*Extract to read*:

Over 20 FPS on TX2 with thread

Question

Over 20 FPS on TX2 with thread

naisy opened this issue 6 years ago · comments

Hi, GustavZ

Nice work!
It seems very good to split the model into Detection part and NMS part.
I changed CPU part run with thread. It over 20 FPS on Jetson TX2.

Thank you.

Gustav von Zitzewitz · Answer 1 · Sun Mar 04 2018 05:29:10 GMT+0800 (China Standard Time)

would you like to share the code modifications you did?

naisy · Answer 2 · Mon Mar 05 2018 14:44:17 GMT+0800 (China Standard Time)

of course. here
https://github.com/naisy/realtime_object_detection

Gustav von Zitzewitz · Answer 3 · Mon Mar 05 2018 18:34:29 GMT+0800 (China Standard Time)

nice!
where did you find the session_worker.py ?
I did not work with tensorflows multi threading yet.
Do you know any manual or tutorial on how to use it?

naisy · Answer 4 · Mon Mar 05 2018 18:48:03 GMT+0800 (China Standard Time)

i wrote it. here.
https://github.com/naisy/realtime_object_detection/blob/master/lib/session_worker.py
https://github.com/naisy/realtime_object_detection/blob/master/lib/__init__.py

make worker.
gpu_worker = SessionWorker("GPU",detection_graph,config)
set queue.

gpu_opts = [score_out, expand_out]
gpu_feeds = {image_tensor: image_expanded}
gpu_extras = image # for visualization frame
gpu_worker.put_sess_queue(gpu_opts,gpu_feeds,gpu_extras)

get result.

g = gpu_worker.get_result_queue()
score,expand,image = g["results"][0],g["results"][1],g["extras"]

sorry, for simple usage.

# usage:
# before:
#     results = sess.run([opt1,opt2],feed_dict={input_x:x,input_y:y})
# after:
#     opts = [opt1,opt2]
#     feeds = {input_x:x,input_y:y}
#     woker = SessionWorker("TAG",graph,config)
#     worker.put_sess_queue(opts,feeds)
#     q = worker.get_result_queue()
#     if q is None:
#         continue
#     results = q['results']
#     extras = q['extras']
#
# extras: None or frame image data for draw. GPU detection thread doesn't wait result. Therefore, keep frame image data if you want to draw detection result boxes on image.

Gustav von Zitzewitz · Answer 5 · Mon Mar 05 2018 19:18:10 GMT+0800 (China Standard Time)

*Task A*:
Echo the rows from the one containing "At what coordinates should I click to accomplish: Activate" through the one containing "Click the database", both included.
The thread and the rows are unrelated material.

(Rows excerpted from a collection)
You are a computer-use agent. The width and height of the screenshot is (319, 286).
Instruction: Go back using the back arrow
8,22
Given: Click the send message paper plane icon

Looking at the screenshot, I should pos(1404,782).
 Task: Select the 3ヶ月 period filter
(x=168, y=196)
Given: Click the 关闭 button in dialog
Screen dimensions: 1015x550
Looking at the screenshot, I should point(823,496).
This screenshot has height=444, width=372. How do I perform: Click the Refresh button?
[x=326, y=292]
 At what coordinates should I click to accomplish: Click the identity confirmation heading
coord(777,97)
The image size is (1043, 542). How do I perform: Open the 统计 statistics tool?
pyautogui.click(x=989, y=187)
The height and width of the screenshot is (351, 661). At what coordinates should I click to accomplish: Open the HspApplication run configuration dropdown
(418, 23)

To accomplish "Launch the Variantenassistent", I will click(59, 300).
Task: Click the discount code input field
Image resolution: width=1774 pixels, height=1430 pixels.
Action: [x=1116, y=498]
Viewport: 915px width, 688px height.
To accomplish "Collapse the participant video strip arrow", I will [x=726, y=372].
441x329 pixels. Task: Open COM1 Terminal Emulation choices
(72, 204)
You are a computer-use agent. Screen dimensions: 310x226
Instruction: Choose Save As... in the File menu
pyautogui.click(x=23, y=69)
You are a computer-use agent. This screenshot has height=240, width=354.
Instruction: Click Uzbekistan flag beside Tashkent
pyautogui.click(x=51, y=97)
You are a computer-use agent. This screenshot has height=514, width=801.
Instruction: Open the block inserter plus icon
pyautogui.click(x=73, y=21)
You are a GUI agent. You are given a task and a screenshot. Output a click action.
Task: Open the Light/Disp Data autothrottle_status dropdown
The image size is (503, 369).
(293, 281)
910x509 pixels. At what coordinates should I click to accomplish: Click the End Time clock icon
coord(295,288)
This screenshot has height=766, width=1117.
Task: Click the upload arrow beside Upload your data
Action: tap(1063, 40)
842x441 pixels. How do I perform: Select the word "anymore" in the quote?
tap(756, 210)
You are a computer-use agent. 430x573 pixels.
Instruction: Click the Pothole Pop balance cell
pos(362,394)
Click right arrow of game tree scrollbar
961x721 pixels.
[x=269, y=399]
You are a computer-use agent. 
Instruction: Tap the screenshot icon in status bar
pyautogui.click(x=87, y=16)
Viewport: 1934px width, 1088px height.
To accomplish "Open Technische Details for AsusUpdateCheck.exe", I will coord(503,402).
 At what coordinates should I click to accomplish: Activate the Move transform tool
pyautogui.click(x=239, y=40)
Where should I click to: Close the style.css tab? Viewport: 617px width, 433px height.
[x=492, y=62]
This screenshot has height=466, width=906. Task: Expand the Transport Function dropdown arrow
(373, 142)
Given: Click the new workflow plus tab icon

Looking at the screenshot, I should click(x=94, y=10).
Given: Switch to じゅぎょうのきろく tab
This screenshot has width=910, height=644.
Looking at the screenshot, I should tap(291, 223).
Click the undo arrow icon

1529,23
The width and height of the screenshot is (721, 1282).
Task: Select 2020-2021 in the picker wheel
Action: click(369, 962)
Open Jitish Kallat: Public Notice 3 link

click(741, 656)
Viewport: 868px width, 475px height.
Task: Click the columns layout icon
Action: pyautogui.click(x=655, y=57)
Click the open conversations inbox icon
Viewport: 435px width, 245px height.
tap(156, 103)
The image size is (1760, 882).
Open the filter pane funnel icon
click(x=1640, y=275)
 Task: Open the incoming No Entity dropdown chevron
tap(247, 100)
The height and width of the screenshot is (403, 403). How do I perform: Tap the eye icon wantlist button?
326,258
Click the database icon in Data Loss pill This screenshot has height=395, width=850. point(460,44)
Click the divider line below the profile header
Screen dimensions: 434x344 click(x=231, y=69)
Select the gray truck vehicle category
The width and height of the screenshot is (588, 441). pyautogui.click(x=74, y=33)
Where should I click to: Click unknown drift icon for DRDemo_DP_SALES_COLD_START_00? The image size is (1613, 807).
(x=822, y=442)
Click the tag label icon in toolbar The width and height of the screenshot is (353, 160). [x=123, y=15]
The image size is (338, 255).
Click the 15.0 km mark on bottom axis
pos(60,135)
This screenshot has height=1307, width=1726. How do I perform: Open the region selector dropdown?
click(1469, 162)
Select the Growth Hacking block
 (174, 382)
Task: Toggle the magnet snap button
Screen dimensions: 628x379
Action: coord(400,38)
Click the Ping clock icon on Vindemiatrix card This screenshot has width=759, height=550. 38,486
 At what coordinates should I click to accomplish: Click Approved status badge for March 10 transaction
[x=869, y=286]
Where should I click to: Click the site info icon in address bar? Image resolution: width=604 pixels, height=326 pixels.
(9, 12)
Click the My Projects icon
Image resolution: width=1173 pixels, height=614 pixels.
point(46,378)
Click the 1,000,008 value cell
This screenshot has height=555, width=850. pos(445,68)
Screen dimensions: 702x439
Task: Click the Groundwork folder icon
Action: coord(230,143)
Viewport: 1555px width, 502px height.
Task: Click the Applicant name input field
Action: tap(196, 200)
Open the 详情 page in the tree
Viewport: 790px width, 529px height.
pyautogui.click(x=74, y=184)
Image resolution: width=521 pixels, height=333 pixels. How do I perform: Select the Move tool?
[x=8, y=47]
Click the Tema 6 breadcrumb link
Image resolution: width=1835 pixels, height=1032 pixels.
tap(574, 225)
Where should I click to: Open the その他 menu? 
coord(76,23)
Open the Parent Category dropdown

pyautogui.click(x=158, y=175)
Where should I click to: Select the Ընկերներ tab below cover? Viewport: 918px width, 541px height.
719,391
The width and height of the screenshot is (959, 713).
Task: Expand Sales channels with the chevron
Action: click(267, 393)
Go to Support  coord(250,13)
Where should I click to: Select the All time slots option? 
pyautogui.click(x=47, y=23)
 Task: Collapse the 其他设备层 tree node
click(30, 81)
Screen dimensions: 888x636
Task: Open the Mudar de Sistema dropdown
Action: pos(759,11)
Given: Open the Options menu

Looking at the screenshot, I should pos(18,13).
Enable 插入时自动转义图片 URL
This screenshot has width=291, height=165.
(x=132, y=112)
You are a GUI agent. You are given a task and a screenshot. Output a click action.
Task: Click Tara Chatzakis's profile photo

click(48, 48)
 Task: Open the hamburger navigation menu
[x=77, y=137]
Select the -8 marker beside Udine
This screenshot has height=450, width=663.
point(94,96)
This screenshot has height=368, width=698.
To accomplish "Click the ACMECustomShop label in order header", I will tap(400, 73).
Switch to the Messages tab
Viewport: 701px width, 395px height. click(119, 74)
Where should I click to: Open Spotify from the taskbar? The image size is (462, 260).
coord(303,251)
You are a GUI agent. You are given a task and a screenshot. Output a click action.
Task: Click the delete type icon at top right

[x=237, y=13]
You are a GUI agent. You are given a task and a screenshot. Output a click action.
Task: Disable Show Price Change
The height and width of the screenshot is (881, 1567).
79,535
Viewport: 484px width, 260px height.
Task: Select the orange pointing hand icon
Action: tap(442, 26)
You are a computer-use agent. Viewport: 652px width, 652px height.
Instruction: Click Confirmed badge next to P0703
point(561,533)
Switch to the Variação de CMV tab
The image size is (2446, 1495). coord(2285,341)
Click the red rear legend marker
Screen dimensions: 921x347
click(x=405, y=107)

*Task B*:
According to the forum thread, what frame rate did naisy reach on the Jetson TX2 after running the CPU part with a thread?

*Task result A*:
 At what coordinates should I click to accomplish: Activate the Move transform tool
pyautogui.click(x=239, y=40)
Where should I click to: Close the style.css tab? Viewport: 617px width, 433px height.
[x=492, y=62]
This screenshot has height=466, width=906. Task: Expand the Transport Function dropdown arrow
(373, 142)
Given: Click the new workflow plus tab icon

Looking at the screenshot, I should click(x=94, y=10).
Given: Switch to じゅぎょうのきろく tab
This screenshot has width=910, height=644.
Looking at the screenshot, I should tap(291, 223).
Click the undo arrow icon

1529,23
The width and height of the screenshot is (721, 1282).
Task: Select 2020-2021 in the picker wheel
Action: click(369, 962)
Open Jitish Kallat: Public Notice 3 link

click(741, 656)
Viewport: 868px width, 475px height.
Task: Click the columns layout icon
Action: pyautogui.click(x=655, y=57)
Click the open conversations inbox icon
Viewport: 435px width, 245px height.
tap(156, 103)
The image size is (1760, 882).
Open the filter pane funnel icon
click(x=1640, y=275)
 Task: Open the incoming No Entity dropdown chevron
tap(247, 100)
The height and width of the screenshot is (403, 403). How do I perform: Tap the eye icon wantlist button?
326,258
Click the database icon in Data Loss pill This screenshot has height=395, width=850. point(460,44)

*Task result B*:
Over 20 FPS.